[Start of section]

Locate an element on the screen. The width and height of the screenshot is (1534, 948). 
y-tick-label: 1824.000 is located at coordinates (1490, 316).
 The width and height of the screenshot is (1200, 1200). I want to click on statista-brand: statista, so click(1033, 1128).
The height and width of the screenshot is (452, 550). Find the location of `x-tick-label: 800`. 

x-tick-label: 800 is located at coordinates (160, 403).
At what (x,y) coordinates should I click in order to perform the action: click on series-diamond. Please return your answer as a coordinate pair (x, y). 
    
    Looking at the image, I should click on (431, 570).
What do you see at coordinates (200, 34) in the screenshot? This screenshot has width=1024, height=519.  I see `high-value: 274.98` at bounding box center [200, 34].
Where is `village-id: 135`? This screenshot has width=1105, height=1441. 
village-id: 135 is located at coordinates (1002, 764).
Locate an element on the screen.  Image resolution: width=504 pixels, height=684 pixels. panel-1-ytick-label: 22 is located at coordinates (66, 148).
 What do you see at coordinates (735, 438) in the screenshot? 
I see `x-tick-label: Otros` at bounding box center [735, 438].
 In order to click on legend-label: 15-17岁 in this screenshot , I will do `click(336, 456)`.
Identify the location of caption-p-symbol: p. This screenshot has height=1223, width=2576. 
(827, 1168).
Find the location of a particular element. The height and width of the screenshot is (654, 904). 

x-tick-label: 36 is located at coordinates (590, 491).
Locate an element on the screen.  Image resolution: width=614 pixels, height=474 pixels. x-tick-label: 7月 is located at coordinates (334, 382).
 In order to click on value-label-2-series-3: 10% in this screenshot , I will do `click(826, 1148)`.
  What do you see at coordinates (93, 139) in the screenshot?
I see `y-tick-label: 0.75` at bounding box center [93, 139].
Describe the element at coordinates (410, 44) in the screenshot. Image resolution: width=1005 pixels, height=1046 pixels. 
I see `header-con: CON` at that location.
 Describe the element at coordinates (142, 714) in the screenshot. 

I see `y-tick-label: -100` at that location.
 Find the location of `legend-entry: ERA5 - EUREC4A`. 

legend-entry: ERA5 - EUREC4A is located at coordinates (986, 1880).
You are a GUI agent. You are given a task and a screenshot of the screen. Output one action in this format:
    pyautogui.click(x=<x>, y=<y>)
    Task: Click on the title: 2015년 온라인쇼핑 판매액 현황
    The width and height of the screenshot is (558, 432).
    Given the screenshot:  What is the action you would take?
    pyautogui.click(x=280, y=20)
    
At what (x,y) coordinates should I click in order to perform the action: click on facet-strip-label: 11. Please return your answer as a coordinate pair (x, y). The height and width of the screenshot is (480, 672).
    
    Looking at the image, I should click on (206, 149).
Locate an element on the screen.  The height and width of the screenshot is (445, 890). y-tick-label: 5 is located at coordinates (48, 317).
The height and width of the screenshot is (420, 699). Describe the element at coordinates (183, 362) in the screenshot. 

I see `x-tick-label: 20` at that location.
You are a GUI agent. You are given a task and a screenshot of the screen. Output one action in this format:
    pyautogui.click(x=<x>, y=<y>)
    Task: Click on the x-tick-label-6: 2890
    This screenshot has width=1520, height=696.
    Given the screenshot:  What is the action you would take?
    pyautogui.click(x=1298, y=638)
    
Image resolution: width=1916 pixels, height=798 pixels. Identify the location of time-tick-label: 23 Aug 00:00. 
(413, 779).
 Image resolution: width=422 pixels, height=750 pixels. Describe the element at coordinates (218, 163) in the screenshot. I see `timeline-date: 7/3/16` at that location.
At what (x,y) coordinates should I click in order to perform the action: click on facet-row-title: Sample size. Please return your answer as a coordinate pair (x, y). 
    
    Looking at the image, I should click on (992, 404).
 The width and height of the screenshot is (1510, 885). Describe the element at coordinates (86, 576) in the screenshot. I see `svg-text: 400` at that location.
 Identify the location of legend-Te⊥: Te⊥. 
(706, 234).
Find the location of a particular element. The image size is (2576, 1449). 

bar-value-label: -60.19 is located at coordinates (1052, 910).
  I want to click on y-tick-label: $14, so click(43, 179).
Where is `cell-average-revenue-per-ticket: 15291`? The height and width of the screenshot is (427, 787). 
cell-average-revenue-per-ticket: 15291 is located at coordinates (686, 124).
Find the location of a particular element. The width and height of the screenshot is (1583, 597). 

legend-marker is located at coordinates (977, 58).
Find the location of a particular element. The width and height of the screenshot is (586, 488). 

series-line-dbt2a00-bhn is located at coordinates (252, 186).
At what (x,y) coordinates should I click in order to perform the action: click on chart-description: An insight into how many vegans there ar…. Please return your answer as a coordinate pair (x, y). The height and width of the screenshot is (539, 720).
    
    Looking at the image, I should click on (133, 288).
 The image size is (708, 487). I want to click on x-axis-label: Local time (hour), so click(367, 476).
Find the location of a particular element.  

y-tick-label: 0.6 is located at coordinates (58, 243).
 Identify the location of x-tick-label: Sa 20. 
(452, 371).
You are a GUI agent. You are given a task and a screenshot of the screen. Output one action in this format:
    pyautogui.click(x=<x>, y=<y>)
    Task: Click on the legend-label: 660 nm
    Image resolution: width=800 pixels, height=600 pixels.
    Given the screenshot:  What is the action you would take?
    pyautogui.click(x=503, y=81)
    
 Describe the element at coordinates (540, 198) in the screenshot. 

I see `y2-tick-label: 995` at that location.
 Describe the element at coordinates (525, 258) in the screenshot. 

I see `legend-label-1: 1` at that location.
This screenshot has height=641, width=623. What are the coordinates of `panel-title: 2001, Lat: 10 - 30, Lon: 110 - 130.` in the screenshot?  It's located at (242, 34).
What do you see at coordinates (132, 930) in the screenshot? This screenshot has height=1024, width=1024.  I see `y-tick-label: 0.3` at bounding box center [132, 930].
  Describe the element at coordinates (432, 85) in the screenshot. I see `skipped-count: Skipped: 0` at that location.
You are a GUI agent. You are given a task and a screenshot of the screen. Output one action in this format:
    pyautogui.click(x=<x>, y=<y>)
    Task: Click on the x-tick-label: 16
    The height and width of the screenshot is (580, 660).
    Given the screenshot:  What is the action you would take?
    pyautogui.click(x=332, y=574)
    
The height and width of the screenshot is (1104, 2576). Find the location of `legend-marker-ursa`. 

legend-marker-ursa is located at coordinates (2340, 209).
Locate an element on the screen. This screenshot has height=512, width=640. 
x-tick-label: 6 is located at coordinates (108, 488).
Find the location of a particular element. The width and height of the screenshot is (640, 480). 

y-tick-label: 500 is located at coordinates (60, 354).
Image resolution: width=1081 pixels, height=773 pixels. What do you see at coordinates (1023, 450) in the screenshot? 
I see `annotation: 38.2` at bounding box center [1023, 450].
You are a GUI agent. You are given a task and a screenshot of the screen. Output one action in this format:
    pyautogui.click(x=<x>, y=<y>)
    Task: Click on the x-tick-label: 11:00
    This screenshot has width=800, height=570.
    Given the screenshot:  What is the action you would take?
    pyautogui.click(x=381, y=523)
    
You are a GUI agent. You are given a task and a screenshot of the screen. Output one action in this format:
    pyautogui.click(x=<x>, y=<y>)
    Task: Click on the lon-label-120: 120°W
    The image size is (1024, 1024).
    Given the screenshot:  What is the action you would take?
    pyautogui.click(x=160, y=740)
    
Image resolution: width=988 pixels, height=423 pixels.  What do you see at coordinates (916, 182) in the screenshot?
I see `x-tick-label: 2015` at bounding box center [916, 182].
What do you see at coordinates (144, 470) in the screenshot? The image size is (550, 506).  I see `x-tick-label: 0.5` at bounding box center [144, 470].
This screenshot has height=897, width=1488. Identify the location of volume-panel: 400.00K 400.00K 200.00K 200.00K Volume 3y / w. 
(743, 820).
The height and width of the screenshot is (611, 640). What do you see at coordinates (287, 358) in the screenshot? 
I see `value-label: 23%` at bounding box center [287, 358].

[End of section]

Reproduce the listing above with "Find an element on the screen" substituted for each occurrence of "Locate an element on the screen", keeping everything else the same.

▶ **Result of the task**
Find an element on the screen. The width and height of the screenshot is (1534, 948). 
y-tick-label: 1824.000 is located at coordinates (1490, 316).
 The width and height of the screenshot is (1200, 1200). I want to click on statista-brand: statista, so click(1033, 1128).
The height and width of the screenshot is (452, 550). Find the location of `x-tick-label: 800`. 

x-tick-label: 800 is located at coordinates (160, 403).
At what (x,y) coordinates should I click in order to perform the action: click on series-diamond. Please return your answer as a coordinate pair (x, y). 
    
    Looking at the image, I should click on (431, 570).
What do you see at coordinates (200, 34) in the screenshot? This screenshot has width=1024, height=519.  I see `high-value: 274.98` at bounding box center [200, 34].
Where is `village-id: 135`? This screenshot has width=1105, height=1441. 
village-id: 135 is located at coordinates (1002, 764).
Find an element on the screen.  Image resolution: width=504 pixels, height=684 pixels. panel-1-ytick-label: 22 is located at coordinates (66, 148).
 What do you see at coordinates (735, 438) in the screenshot? 
I see `x-tick-label: Otros` at bounding box center [735, 438].
 In order to click on legend-label: 15-17岁 in this screenshot , I will do `click(336, 456)`.
Identify the location of caption-p-symbol: p. This screenshot has height=1223, width=2576. 
(827, 1168).
Find the location of a particular element. The height and width of the screenshot is (654, 904). 

x-tick-label: 36 is located at coordinates (590, 491).
Find an element on the screen.  Image resolution: width=614 pixels, height=474 pixels. x-tick-label: 7月 is located at coordinates (334, 382).
 In order to click on value-label-2-series-3: 10% in this screenshot , I will do `click(826, 1148)`.
  What do you see at coordinates (93, 139) in the screenshot?
I see `y-tick-label: 0.75` at bounding box center [93, 139].
Describe the element at coordinates (410, 44) in the screenshot. Image resolution: width=1005 pixels, height=1046 pixels. 
I see `header-con: CON` at that location.
 Describe the element at coordinates (142, 714) in the screenshot. 

I see `y-tick-label: -100` at that location.
 Find the location of `legend-entry: ERA5 - EUREC4A`. 

legend-entry: ERA5 - EUREC4A is located at coordinates (986, 1880).
You are a GUI agent. You are given a task and a screenshot of the screen. Output one action in this format:
    pyautogui.click(x=<x>, y=<y>)
    Task: Click on the title: 2015년 온라인쇼핑 판매액 현황
    The width and height of the screenshot is (558, 432).
    Given the screenshot:  What is the action you would take?
    pyautogui.click(x=280, y=20)
    
At what (x,y) coordinates should I click in order to perform the action: click on facet-strip-label: 11. Please return your answer as a coordinate pair (x, y). The height and width of the screenshot is (480, 672).
    
    Looking at the image, I should click on (206, 149).
Find an element on the screen.  The height and width of the screenshot is (445, 890). y-tick-label: 5 is located at coordinates (48, 317).
The height and width of the screenshot is (420, 699). Describe the element at coordinates (183, 362) in the screenshot. 

I see `x-tick-label: 20` at that location.
You are a GUI agent. You are given a task and a screenshot of the screen. Output one action in this format:
    pyautogui.click(x=<x>, y=<y>)
    Task: Click on the x-tick-label-6: 2890
    This screenshot has width=1520, height=696.
    Given the screenshot:  What is the action you would take?
    pyautogui.click(x=1298, y=638)
    
Image resolution: width=1916 pixels, height=798 pixels. Identify the location of time-tick-label: 23 Aug 00:00. 
(413, 779).
 Image resolution: width=422 pixels, height=750 pixels. Describe the element at coordinates (218, 163) in the screenshot. I see `timeline-date: 7/3/16` at that location.
At what (x,y) coordinates should I click in order to perform the action: click on facet-row-title: Sample size. Please return your answer as a coordinate pair (x, y). 
    
    Looking at the image, I should click on (992, 404).
 The width and height of the screenshot is (1510, 885). Describe the element at coordinates (86, 576) in the screenshot. I see `svg-text: 400` at that location.
 Identify the location of legend-Te⊥: Te⊥. 
(706, 234).
Find the location of a particular element. The image size is (2576, 1449). 

bar-value-label: -60.19 is located at coordinates (1052, 910).
  I want to click on y-tick-label: $14, so click(43, 179).
Where is `cell-average-revenue-per-ticket: 15291`? The height and width of the screenshot is (427, 787). 
cell-average-revenue-per-ticket: 15291 is located at coordinates (686, 124).
Find the location of a particular element. The width and height of the screenshot is (1583, 597). 

legend-marker is located at coordinates (977, 58).
Find the location of a particular element. The width and height of the screenshot is (586, 488). 

series-line-dbt2a00-bhn is located at coordinates (252, 186).
At what (x,y) coordinates should I click in order to perform the action: click on chart-description: An insight into how many vegans there ar…. Please return your answer as a coordinate pair (x, y). The height and width of the screenshot is (539, 720).
    
    Looking at the image, I should click on (133, 288).
 The image size is (708, 487). I want to click on x-axis-label: Local time (hour), so click(367, 476).
Find the location of a particular element.  

y-tick-label: 0.6 is located at coordinates (58, 243).
 Identify the location of x-tick-label: Sa 20. 
(452, 371).
You are a GUI agent. You are given a task and a screenshot of the screen. Output one action in this format:
    pyautogui.click(x=<x>, y=<y>)
    Task: Click on the legend-label: 660 nm
    Image resolution: width=800 pixels, height=600 pixels.
    Given the screenshot:  What is the action you would take?
    pyautogui.click(x=503, y=81)
    
 Describe the element at coordinates (540, 198) in the screenshot. 

I see `y2-tick-label: 995` at that location.
 Describe the element at coordinates (525, 258) in the screenshot. 

I see `legend-label-1: 1` at that location.
This screenshot has height=641, width=623. What are the coordinates of `panel-title: 2001, Lat: 10 - 30, Lon: 110 - 130.` in the screenshot?  It's located at (242, 34).
What do you see at coordinates (132, 930) in the screenshot? This screenshot has height=1024, width=1024.  I see `y-tick-label: 0.3` at bounding box center [132, 930].
  Describe the element at coordinates (432, 85) in the screenshot. I see `skipped-count: Skipped: 0` at that location.
You are a GUI agent. You are given a task and a screenshot of the screen. Output one action in this format:
    pyautogui.click(x=<x>, y=<y>)
    Task: Click on the x-tick-label: 16
    The height and width of the screenshot is (580, 660).
    Given the screenshot:  What is the action you would take?
    pyautogui.click(x=332, y=574)
    
The height and width of the screenshot is (1104, 2576). Find the location of `legend-marker-ursa`. 

legend-marker-ursa is located at coordinates (2340, 209).
Find an element on the screen. This screenshot has height=512, width=640. 
x-tick-label: 6 is located at coordinates (108, 488).
Find the location of a particular element. The width and height of the screenshot is (640, 480). 

y-tick-label: 500 is located at coordinates (60, 354).
Image resolution: width=1081 pixels, height=773 pixels. What do you see at coordinates (1023, 450) in the screenshot? 
I see `annotation: 38.2` at bounding box center [1023, 450].
You are a GUI agent. You are given a task and a screenshot of the screen. Output one action in this format:
    pyautogui.click(x=<x>, y=<y>)
    Task: Click on the x-tick-label: 11:00
    This screenshot has width=800, height=570.
    Given the screenshot:  What is the action you would take?
    pyautogui.click(x=381, y=523)
    
You are a GUI agent. You are given a task and a screenshot of the screen. Output one action in this format:
    pyautogui.click(x=<x>, y=<y>)
    Task: Click on the lon-label-120: 120°W
    The image size is (1024, 1024).
    Given the screenshot:  What is the action you would take?
    pyautogui.click(x=160, y=740)
    
Image resolution: width=988 pixels, height=423 pixels.  What do you see at coordinates (916, 182) in the screenshot?
I see `x-tick-label: 2015` at bounding box center [916, 182].
What do you see at coordinates (144, 470) in the screenshot? The image size is (550, 506).  I see `x-tick-label: 0.5` at bounding box center [144, 470].
This screenshot has height=897, width=1488. Identify the location of volume-panel: 400.00K 400.00K 200.00K 200.00K Volume 3y / w. 
(743, 820).
The height and width of the screenshot is (611, 640). What do you see at coordinates (287, 358) in the screenshot? 
I see `value-label: 23%` at bounding box center [287, 358].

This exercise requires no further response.